I quit my job after deleting a Kubernetes namespace in production
I'm staring at my screen in disbelief. I've just deleted a production Kubernetes namespace, and now millions of users can't make payments. How did I get here? And more importantly, how do we prevent this from happening again?
SSH's Staying Power
As I frantically try to restore the namespace, I wonder why we're still using SSH. It persists because alternatives aren't 10x better. Solving SSO and recording sessions doesn't drive adoption, and secure connections with well-managed passwords work fine. Passwords are flawed but familiar. The passwordless transition hasn't happened in web apps, therefore it likely won't happen just for safety. A 10x better experience is needed for transition.
Beyond Secure Connections
While waiting for systems to come back online, I start thinking about improvements beyond secure connections. It seems challenging at first, but as I look at the aftermath of my mistake, four critical areas emerge:
- Authorization
- Automation
- Collaboration
- Reliability and security guard-rails
Breaking Down Challenges
Authorization
As I regain access to our systems, I consider authorization. It asks: Can this person perform this action on this resource? It boils down into reads and writes.

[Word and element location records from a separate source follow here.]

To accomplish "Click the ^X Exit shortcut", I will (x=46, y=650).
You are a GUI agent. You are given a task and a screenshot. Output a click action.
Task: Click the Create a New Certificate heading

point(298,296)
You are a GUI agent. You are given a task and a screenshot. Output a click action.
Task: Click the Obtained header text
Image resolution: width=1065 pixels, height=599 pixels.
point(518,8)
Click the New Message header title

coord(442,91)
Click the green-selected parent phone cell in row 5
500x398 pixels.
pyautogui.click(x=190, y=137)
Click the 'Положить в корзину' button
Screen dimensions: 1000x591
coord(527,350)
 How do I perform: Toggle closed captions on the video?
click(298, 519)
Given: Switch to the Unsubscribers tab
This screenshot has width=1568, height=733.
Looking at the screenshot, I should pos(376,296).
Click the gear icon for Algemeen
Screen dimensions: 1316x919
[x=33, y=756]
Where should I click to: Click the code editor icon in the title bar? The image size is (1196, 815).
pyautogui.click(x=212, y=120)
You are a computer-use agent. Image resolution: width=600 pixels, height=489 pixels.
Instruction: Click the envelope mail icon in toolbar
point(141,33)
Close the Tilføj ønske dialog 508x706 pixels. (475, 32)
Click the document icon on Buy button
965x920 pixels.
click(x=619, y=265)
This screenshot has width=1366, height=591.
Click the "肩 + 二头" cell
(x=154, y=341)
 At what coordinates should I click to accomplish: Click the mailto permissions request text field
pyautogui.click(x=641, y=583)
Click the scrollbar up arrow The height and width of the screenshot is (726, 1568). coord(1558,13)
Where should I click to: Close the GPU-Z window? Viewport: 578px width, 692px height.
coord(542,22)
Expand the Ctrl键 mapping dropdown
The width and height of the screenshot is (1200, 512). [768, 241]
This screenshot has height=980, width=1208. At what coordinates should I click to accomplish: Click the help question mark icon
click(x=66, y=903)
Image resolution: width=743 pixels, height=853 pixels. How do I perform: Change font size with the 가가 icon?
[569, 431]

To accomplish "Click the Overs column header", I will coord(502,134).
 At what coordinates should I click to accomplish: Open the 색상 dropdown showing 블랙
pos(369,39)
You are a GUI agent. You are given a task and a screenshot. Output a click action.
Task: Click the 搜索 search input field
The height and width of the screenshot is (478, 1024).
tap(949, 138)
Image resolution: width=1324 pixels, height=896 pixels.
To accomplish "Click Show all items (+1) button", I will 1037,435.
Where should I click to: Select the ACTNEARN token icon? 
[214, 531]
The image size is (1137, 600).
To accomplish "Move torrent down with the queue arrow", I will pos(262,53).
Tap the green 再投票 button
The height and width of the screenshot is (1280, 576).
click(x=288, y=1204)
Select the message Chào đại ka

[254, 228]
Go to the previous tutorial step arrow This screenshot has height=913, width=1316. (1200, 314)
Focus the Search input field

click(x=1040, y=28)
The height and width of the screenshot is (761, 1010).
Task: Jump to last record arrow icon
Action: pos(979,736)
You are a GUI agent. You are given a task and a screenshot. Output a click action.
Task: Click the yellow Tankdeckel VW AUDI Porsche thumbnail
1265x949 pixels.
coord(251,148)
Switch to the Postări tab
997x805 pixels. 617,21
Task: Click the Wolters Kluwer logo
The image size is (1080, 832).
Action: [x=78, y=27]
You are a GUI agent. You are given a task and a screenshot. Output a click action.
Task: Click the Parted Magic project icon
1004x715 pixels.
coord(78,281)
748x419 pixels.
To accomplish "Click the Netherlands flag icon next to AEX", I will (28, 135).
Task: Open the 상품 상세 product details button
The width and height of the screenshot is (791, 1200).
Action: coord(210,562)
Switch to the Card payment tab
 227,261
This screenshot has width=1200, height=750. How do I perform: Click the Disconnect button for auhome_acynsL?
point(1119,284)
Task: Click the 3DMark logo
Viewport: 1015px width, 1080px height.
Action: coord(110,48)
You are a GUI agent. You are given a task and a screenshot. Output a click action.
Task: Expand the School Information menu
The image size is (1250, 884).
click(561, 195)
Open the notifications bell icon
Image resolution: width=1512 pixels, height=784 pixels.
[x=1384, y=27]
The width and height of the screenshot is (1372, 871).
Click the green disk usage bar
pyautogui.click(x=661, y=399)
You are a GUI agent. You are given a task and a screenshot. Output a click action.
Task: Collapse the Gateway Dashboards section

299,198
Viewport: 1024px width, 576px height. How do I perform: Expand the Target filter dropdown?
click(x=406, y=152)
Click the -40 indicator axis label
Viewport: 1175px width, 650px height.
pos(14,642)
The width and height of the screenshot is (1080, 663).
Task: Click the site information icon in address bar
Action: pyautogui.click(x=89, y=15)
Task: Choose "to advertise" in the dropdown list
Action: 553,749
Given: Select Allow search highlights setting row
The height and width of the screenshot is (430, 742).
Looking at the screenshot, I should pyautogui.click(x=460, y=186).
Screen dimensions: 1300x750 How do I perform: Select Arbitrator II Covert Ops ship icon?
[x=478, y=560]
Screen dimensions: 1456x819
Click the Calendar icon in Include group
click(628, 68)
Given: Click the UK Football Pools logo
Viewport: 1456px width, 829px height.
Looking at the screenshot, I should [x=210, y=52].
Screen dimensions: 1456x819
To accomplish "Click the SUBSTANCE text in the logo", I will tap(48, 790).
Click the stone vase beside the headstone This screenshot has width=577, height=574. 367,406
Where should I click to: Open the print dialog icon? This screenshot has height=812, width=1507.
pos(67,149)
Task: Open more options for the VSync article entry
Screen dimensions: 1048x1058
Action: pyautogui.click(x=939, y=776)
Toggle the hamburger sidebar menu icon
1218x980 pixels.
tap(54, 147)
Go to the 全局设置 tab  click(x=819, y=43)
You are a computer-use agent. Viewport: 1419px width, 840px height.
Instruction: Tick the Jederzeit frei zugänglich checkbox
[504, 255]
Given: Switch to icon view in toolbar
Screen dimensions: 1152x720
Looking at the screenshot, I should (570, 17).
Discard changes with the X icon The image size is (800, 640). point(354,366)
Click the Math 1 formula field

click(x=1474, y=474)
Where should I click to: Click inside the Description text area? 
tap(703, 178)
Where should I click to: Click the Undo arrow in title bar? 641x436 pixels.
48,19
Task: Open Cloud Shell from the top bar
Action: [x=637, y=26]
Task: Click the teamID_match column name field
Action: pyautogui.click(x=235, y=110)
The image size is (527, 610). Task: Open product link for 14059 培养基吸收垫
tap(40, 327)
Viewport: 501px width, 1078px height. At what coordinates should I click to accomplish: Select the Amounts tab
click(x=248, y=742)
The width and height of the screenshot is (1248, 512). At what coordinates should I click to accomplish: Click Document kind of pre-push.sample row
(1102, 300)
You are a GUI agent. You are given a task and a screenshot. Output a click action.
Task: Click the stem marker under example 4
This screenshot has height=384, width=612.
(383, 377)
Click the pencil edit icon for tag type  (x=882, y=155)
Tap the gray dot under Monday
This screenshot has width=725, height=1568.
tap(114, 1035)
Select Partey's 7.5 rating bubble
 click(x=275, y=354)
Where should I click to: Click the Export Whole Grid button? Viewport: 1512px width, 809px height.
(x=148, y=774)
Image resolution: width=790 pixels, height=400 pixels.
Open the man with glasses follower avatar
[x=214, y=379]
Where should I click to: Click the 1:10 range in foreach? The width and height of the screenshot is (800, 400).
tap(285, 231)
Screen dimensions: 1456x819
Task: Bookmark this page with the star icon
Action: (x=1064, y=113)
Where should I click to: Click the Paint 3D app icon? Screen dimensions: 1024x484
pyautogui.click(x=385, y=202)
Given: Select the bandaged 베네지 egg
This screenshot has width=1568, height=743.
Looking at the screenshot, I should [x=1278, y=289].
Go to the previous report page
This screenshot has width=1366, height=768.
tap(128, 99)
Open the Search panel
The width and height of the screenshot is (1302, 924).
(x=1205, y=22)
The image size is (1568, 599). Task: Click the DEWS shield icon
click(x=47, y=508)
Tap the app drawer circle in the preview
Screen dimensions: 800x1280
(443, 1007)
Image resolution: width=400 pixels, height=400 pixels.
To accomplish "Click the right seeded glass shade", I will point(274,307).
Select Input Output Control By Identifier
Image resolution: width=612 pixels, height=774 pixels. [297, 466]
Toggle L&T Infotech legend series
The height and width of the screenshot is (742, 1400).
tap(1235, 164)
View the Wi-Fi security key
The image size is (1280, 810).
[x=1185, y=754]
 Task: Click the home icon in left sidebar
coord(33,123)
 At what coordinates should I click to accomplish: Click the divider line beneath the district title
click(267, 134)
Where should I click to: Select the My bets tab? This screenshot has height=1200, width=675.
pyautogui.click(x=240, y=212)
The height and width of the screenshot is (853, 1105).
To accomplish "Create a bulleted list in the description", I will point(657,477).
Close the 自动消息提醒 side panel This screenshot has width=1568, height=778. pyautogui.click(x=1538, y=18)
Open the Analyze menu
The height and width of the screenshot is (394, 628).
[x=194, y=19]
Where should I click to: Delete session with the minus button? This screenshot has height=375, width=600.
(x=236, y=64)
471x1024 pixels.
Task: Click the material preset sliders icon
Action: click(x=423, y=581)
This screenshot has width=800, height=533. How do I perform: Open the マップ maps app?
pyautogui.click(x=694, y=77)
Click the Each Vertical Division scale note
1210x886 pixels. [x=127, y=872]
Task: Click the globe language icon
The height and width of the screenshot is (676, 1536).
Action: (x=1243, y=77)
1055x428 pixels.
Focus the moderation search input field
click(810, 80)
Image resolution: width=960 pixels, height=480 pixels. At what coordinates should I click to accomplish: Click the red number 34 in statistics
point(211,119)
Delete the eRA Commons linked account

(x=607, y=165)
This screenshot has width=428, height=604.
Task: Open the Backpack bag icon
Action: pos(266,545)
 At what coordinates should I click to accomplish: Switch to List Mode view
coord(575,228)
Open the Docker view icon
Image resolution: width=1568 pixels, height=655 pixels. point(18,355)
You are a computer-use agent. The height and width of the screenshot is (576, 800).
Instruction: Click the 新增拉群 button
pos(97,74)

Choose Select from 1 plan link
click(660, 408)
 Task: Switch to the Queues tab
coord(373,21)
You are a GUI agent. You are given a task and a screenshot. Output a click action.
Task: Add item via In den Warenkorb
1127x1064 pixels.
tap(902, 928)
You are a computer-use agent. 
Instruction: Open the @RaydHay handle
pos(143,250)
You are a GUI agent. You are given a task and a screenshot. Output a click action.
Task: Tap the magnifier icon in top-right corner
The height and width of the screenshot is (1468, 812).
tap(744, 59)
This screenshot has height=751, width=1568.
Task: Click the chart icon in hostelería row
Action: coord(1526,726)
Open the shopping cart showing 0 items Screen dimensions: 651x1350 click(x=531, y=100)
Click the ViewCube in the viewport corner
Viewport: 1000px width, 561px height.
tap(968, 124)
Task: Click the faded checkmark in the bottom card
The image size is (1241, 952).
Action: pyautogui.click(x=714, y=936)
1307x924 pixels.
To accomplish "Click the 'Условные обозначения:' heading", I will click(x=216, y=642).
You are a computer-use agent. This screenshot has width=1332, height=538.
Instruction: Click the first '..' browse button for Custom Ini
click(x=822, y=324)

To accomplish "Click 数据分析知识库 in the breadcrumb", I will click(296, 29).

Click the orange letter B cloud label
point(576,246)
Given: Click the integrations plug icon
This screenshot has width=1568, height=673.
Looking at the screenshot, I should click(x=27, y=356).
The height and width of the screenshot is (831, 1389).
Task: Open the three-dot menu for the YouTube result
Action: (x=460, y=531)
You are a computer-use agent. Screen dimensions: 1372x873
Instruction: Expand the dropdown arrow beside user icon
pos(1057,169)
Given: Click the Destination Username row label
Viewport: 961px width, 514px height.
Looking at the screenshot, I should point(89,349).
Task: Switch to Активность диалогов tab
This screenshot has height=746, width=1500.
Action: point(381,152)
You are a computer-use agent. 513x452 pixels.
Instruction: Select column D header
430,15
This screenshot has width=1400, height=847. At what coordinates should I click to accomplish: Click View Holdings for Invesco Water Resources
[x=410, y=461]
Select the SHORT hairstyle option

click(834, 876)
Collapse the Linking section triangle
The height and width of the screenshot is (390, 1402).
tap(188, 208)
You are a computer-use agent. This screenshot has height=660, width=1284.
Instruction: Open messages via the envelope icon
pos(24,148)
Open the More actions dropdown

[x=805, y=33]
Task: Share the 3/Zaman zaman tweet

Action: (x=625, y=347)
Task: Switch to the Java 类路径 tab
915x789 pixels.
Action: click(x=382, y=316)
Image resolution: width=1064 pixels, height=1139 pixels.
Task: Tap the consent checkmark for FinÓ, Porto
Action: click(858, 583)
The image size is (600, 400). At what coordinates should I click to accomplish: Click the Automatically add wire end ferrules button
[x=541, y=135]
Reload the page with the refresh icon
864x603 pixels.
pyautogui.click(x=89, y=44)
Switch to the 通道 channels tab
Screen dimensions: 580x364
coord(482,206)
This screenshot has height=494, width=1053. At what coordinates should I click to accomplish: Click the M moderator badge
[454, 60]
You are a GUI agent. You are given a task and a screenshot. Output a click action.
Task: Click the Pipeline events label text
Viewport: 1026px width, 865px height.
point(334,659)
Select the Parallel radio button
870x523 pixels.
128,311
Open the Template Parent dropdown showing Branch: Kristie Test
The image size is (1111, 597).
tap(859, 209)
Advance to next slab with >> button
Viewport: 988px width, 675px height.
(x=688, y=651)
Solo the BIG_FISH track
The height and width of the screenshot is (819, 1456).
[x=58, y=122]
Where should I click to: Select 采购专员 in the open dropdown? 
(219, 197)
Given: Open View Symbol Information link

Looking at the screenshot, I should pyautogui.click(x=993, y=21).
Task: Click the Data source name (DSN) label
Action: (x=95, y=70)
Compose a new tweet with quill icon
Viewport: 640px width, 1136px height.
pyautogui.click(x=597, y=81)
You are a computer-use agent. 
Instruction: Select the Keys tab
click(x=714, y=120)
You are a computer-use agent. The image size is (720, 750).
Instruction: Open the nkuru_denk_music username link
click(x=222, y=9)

Reads: We need to limit sensitive data access. There are no issues with general data access; in fact, we want to encourage it.
Writes: I realize our security teams waste time on policies, and developers sometimes write these policies. Cloud scale makes least-access policies impossible, so we should abandon policies for an intent-based approach. We need to implement granular permissions for different write types (append, modify, delete).
Automation
As I manually restore services, I think about automation. Repeating actions on similar resources should be automated, but automation takes time. CI/CD/rollout pipelines need extensive building and maintenance. Multiple technologies make complete automation impossible.
Collaboration
The incident response team joins me, and I'm grateful for the oversight. Critical environments need this, and peer reviews. But it's not enough. I wonder: Why was there no notification about my execution? And why didn't the client alert me about high-impact deletion?
Reliability and Security Guard-Rails
As we stabilize the system, I consider guard-rails. They were hard to build, so teams defaulted to denying access. Access tightening often follows production incidents like this one. Blameless culture philosophy exists, but "everyone has a plan until they get punched in the face." Most companies won't do blameless, and revoking access costs less than building automations.
Solving Problems Inside Secure Connections
As the dust settles, I start thinking about solutions. We need to shift perspective on secure connections. We have all necessary data flowing through these connections, so we should extract insights without compromising security. The missing piece: easy ability to tap into it.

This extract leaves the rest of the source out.